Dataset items
★ ★ ★ ★ ★

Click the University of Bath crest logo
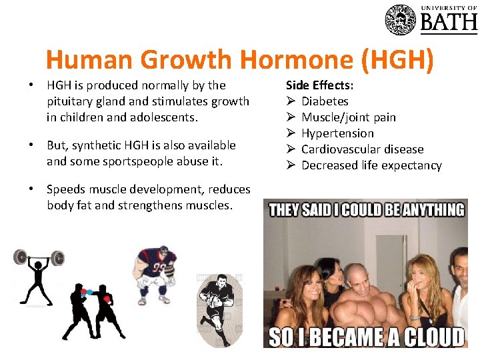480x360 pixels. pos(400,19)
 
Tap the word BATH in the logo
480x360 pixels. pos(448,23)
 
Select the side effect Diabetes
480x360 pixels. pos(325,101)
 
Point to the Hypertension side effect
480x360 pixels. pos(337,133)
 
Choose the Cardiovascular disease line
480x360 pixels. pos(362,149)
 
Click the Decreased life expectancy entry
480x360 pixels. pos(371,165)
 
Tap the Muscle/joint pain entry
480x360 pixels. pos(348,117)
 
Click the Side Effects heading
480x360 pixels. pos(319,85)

★ ★ ★ ★ ★

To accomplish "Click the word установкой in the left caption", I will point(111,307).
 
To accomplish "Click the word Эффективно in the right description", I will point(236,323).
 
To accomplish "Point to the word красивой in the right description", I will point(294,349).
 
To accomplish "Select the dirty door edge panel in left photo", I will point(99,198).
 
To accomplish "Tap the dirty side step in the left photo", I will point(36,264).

★ ★ ★ ★ ★

◆ WHAT YOU WILL DO
Can you duplicate the stretch of material from the line containing "Select the side effect Diabetes" through the line containing "480x360 pixels. pos(319,85)", both ends included, copying every line exactly and nothing else?

◆ PROBLEM SOLUTION
Select the side effect Diabetes
480x360 pixels. pos(325,101)
 
Point to the Hypertension side effect
480x360 pixels. pos(337,133)
 
Choose the Cardiovascular disease line
480x360 pixels. pos(362,149)
 
Click the Decreased life expectancy entry
480x360 pixels. pos(371,165)
 
Tap the Muscle/joint pain entry
480x360 pixels. pos(348,117)
 
Click the Side Effects heading
480x360 pixels. pos(319,85)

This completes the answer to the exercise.